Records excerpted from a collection
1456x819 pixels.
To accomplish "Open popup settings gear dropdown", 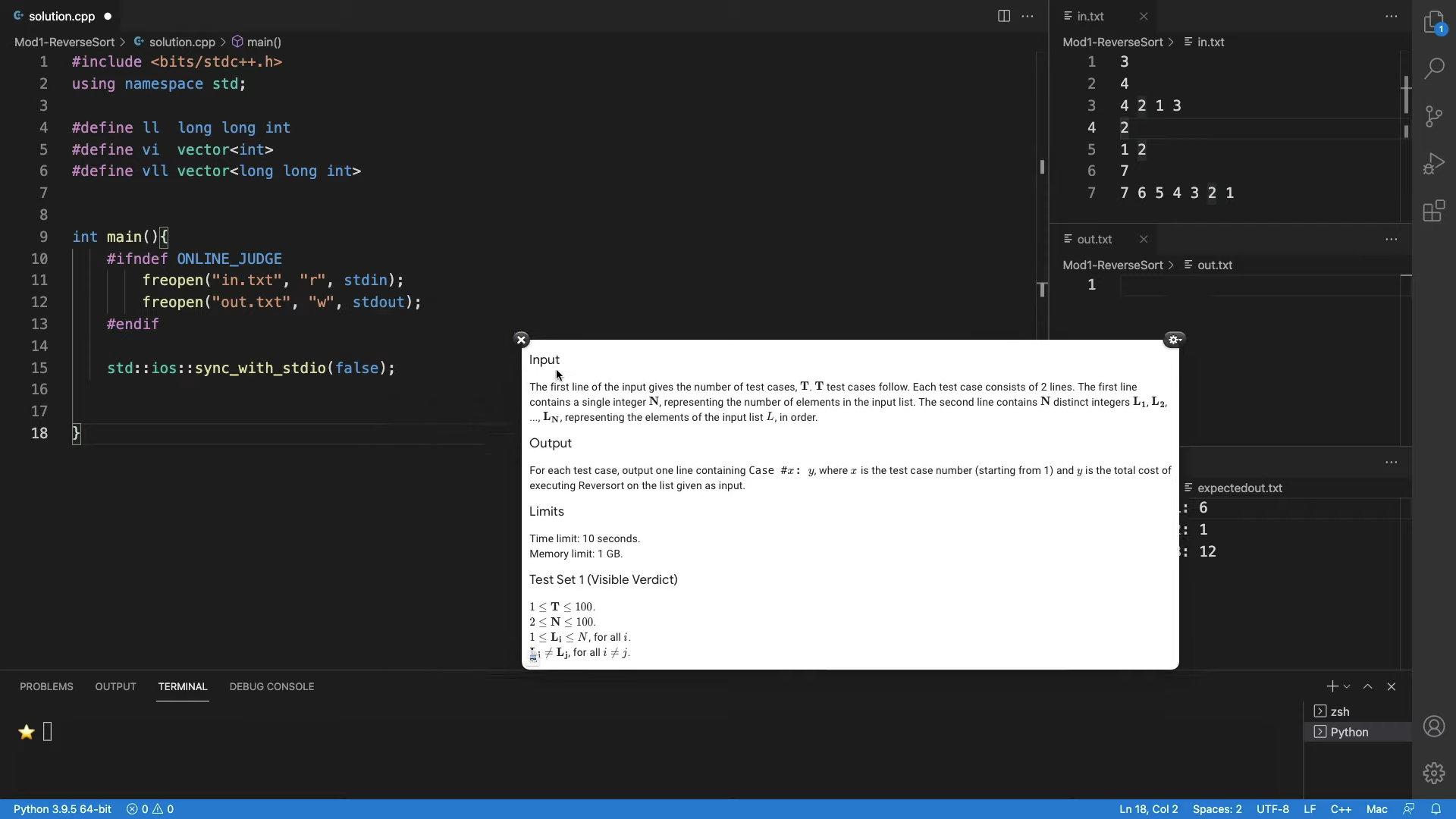I will (1174, 340).
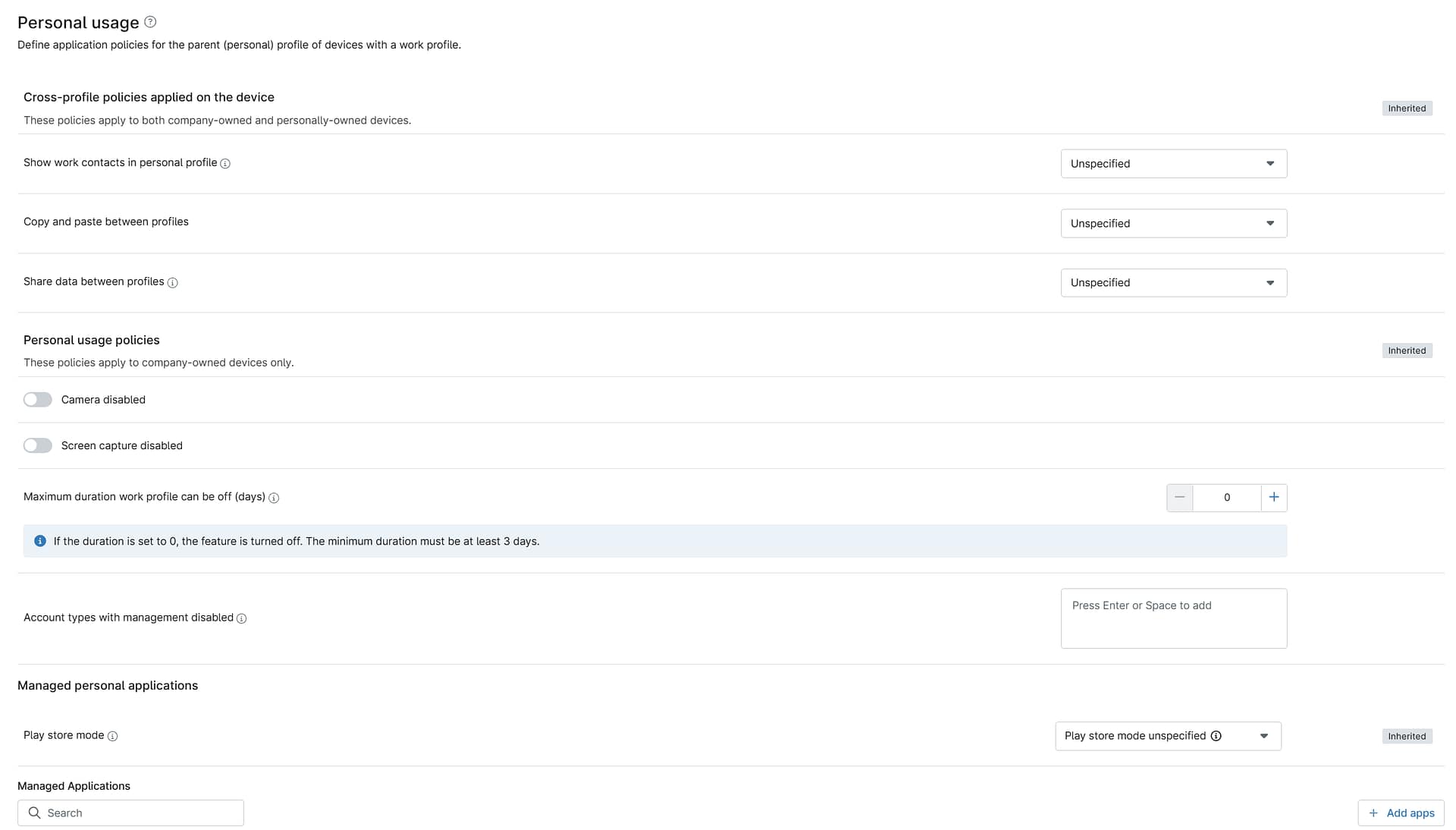Click info icon next to Play store mode label
The image size is (1456, 830).
(112, 737)
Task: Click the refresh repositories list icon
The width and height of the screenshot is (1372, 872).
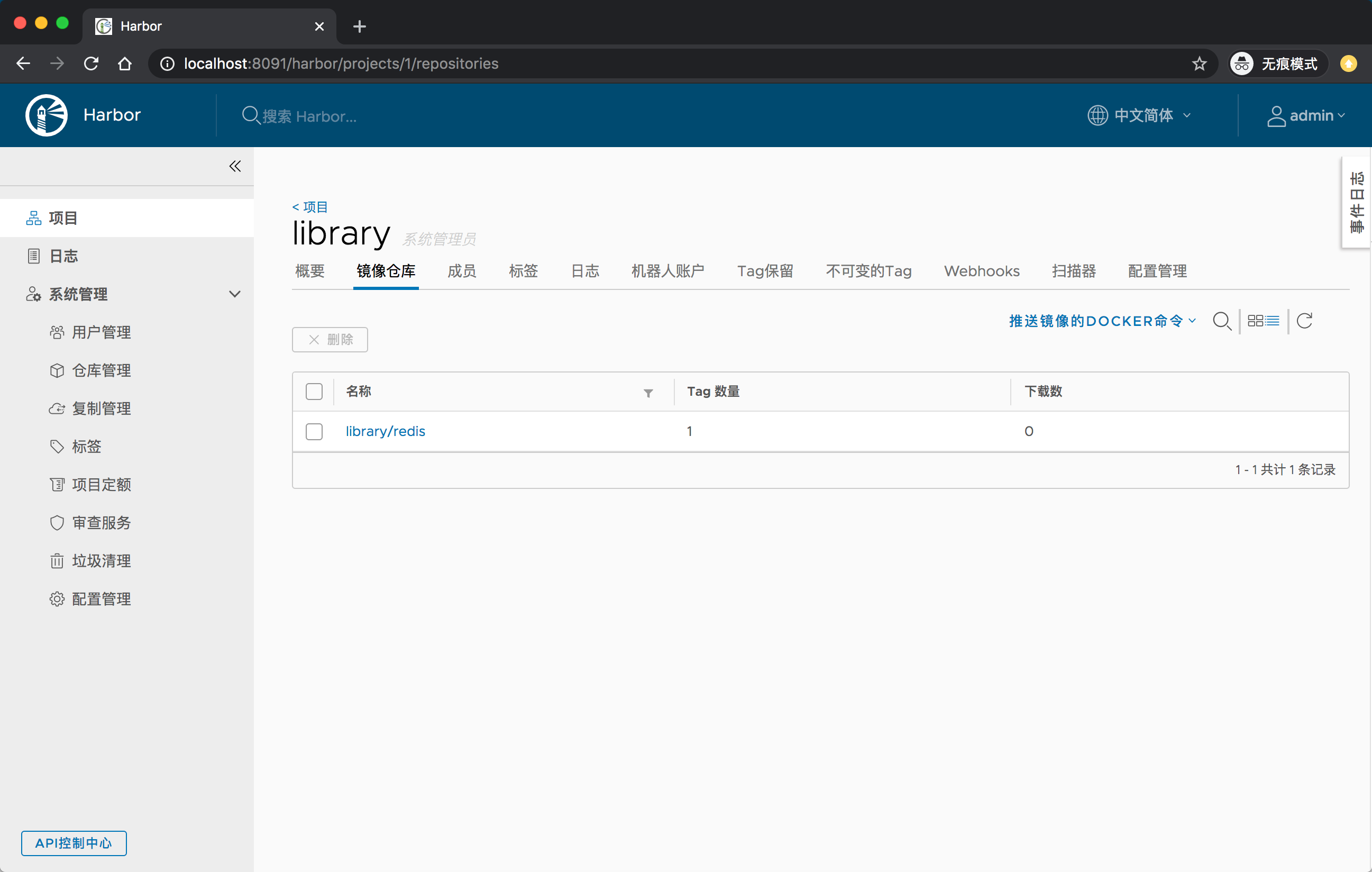Action: coord(1304,321)
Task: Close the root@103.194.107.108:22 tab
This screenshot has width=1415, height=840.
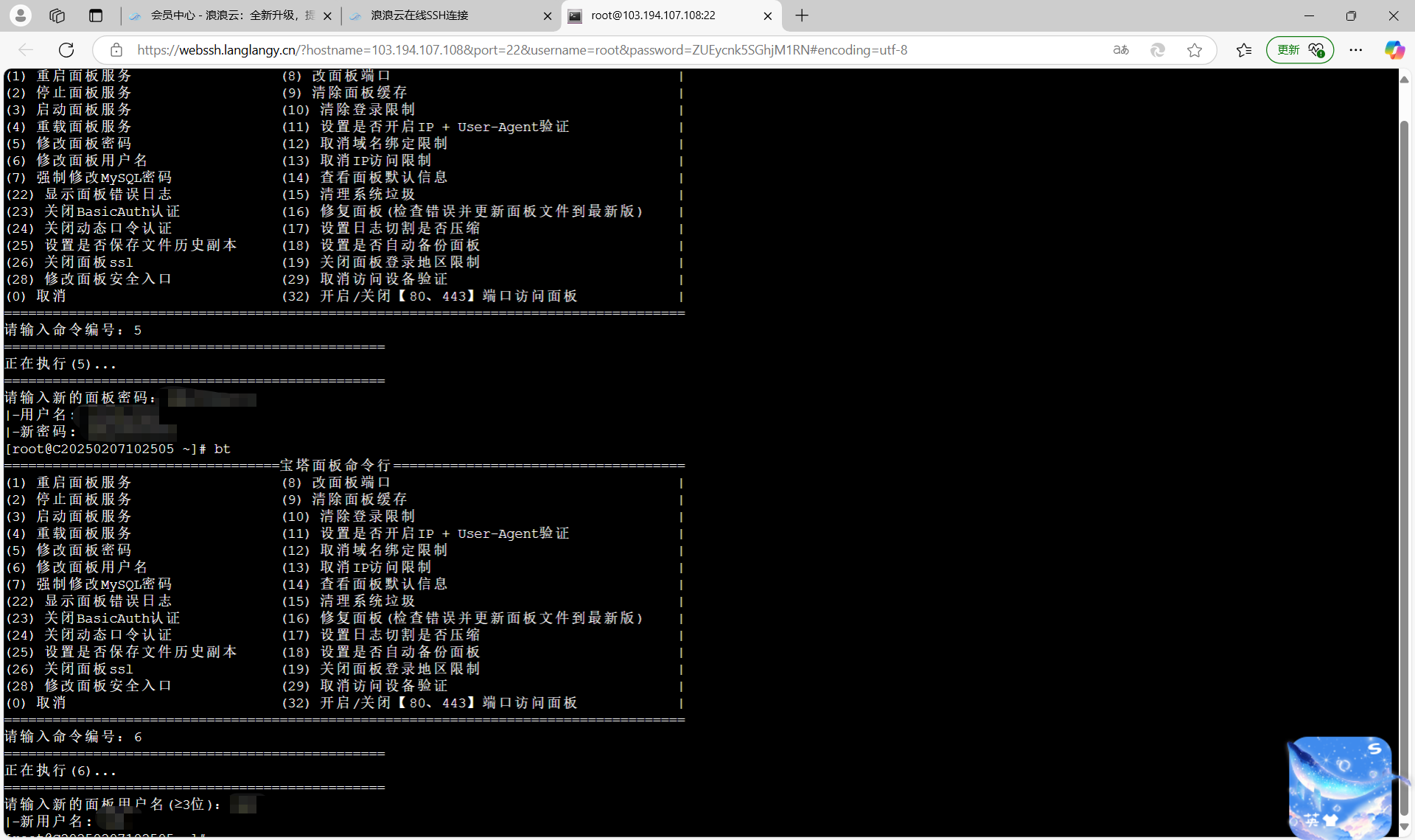Action: [x=767, y=15]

## EXERCISE BRIEF:
Your answer must be a single number: the count of lines in the records that include "Task".

## ANSWER TO THIS PROBLEM:
2